Our study has several notable strengths and limitations. Its strengths include its prospective cohort, the objectively measured circadian activity rhythms, and the two different circadian activity rhythm analysis methods. The cosinor analysis is a parametric analysis, which fits a symmetric cosinor curve into the circadian rhythm. However, the circadian rhythm of daily activity is not symmetric, with a shorter night curve and a longer day curve (Fig. 1). Our study therefore complemented this limitation with a nonparametric circadian rhythm analysis.

The study’s limitations include, first, the fact that the study participants were not randomly selected, which might have affected the results with a selection bias. Second, the psychiatric medications at the baseline assessment were not adjusted. It is possible that these medications might have produced sedation in the patients with bipolar disorder and might have affected their circadian activity rhythm parameters and clinical course. Third, due to the naturalistic observational study design, the therapy during follow-up was not controlled in this study and did not necessarily follow specific contemporary practice guidelines. In addition, drug adherence was not investigated during the follow-up visits. The results might have been affected by the pharmacotherapy and psychotherapy. Fourth, each participant’s psychiatrist assessed the participant’s mood episodes within daily practices and were not instructed to systematically record the mood episodes according to DSM-5 criteria. The mood episodes might therefore not have been properly assessed. However, the proportion of mood episodes in our study (45%) was similar to the results of a meta-analysis on the risk of subsequent mood episodes in bipolar disorder (44% recurrence within 1 year) [1]. Furthermore, the median visit interval for the follow-up was 3.4 weeks, which indicates that the psychiatrists assessed mood episodes at least 12 times from the baseline assessment to 1 year. Therefore, the mood episode assessment employed in the present study might be acceptable. Finally, the circadian activity rhythm parameters were measured only at 7 days, suggesting that the measurement period might have been too short. In addition, there was no evidence that these data indicated a habitual physical activity pattern across the 12 consecutive months. Therefore, circadian rhythm parameters at the time of mood episode relapses may have differed from those at the time of the baseline assessment.

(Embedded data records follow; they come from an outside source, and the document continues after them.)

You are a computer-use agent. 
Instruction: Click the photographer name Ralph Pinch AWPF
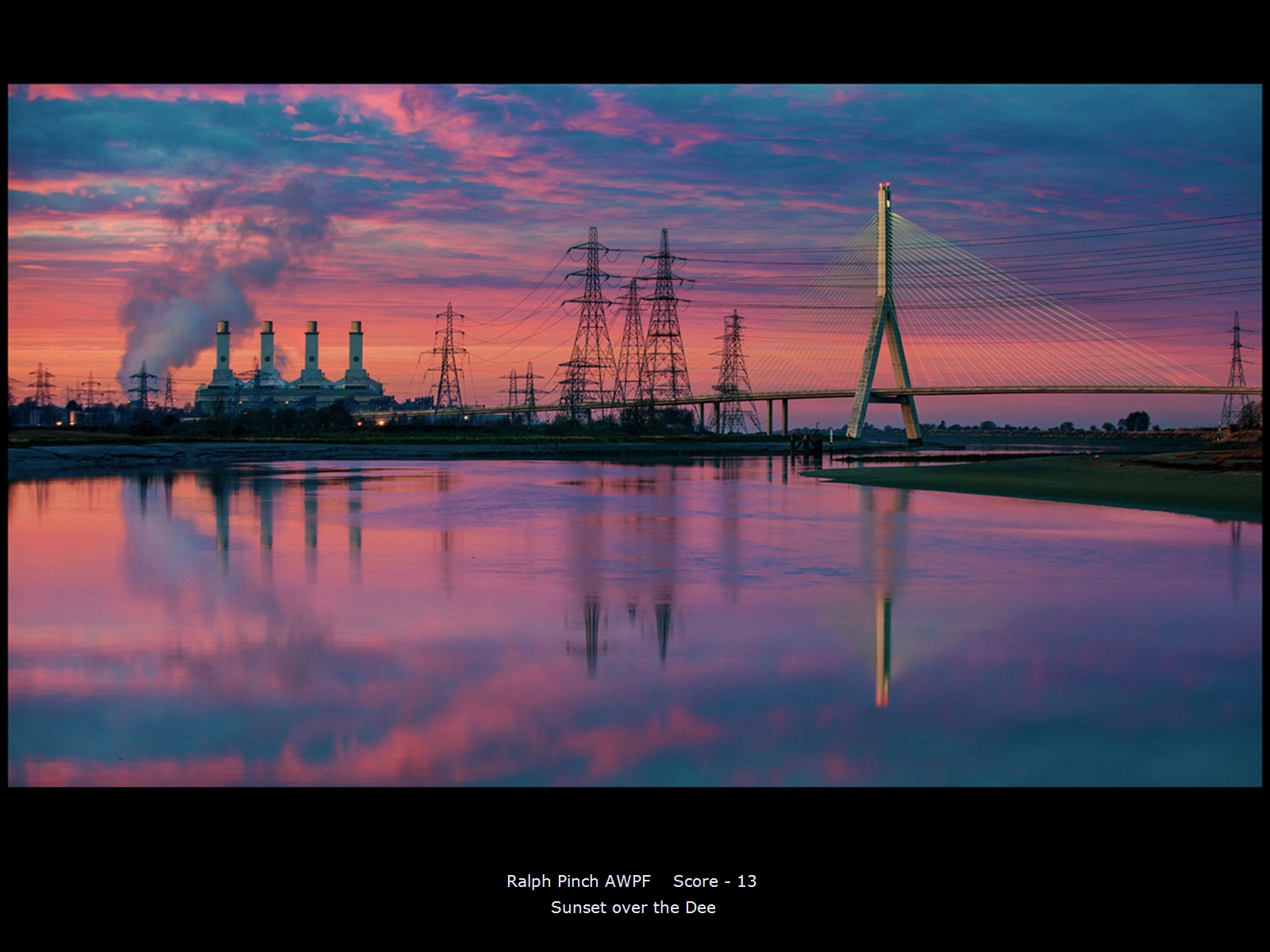[x=578, y=881]
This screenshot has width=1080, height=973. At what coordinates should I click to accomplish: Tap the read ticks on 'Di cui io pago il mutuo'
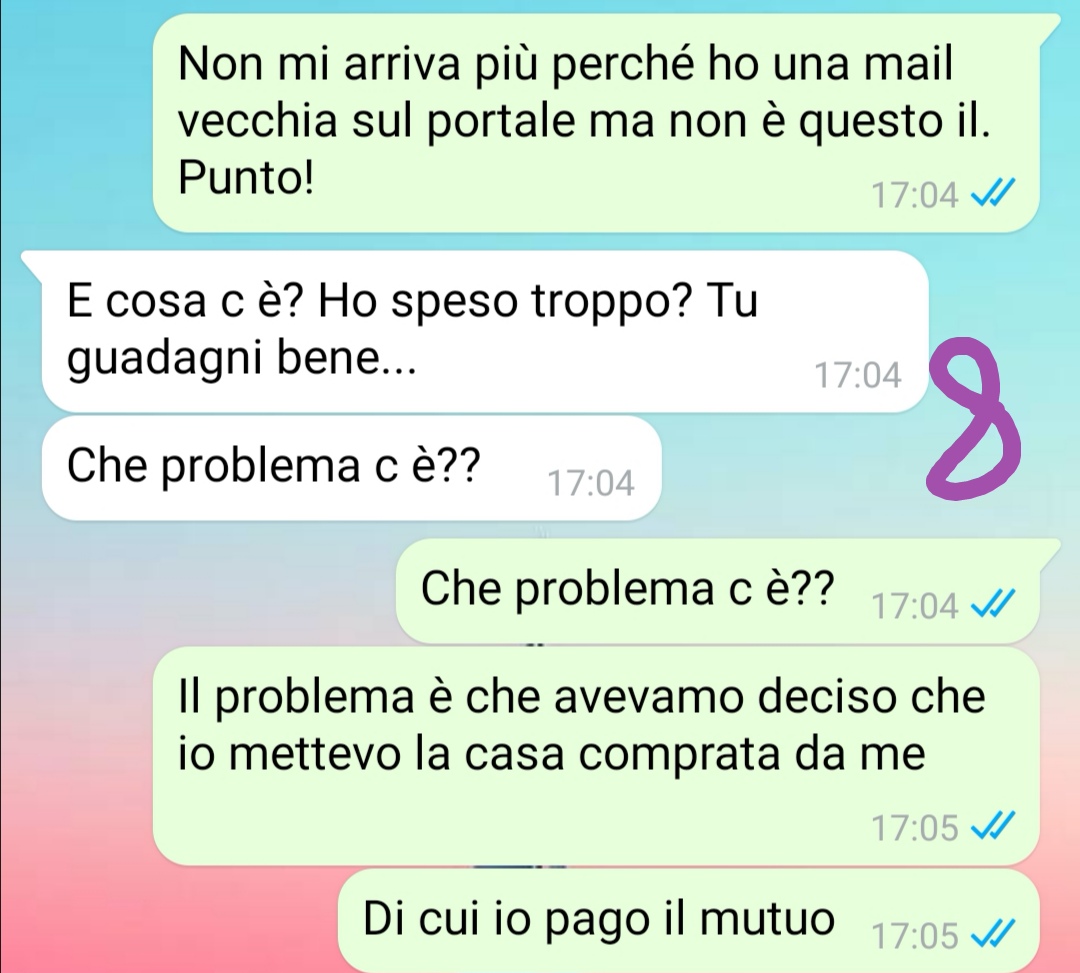(993, 936)
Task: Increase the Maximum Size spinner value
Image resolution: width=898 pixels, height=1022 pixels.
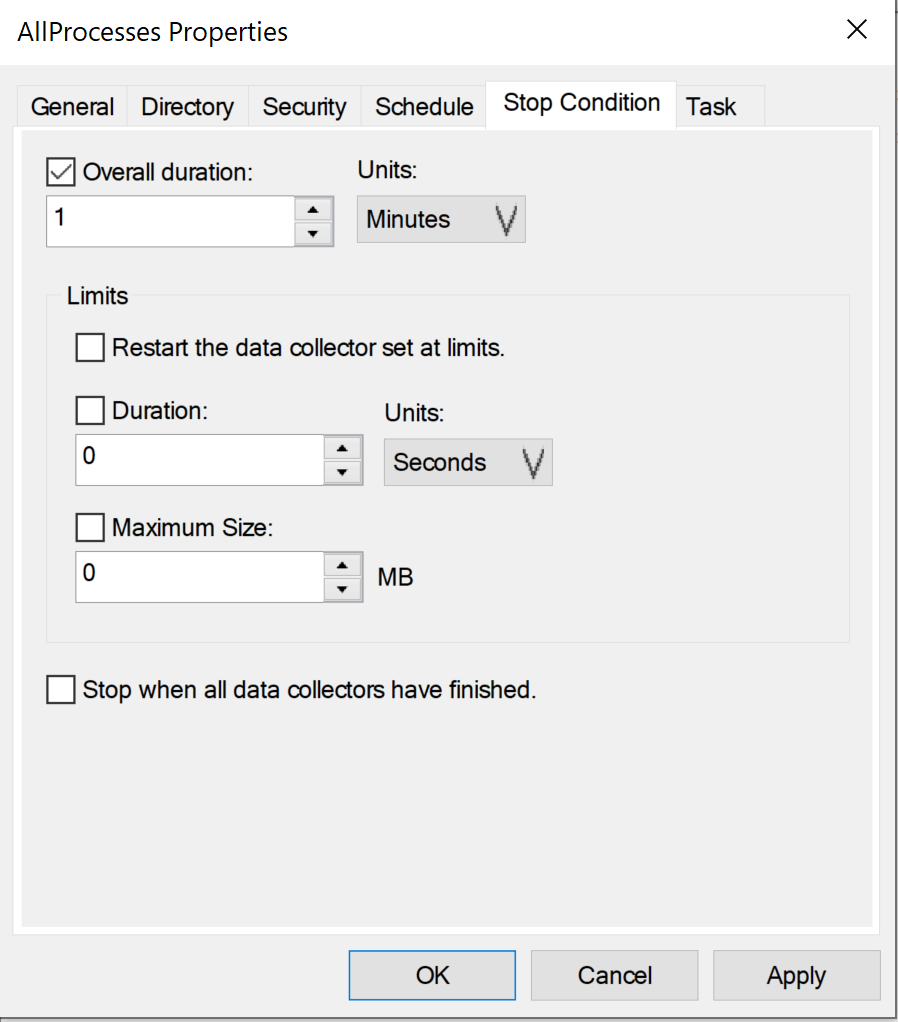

Although we speculate that 7 days provided an approximate representation of an individual’s behavior pattern, given that the period includes weekdays and the weekend, further investigations using long-term measurements of physical activity might reveal more appropriate associations between physical activity and mood episode relapses.

In conclusion, our study showed that the level and timing of physical activity were significantly and independently associated with mood episode relapses, mainly depressive episodes, in patients with bipolar disorder. Further large and controlled studies are warranted to establish the association.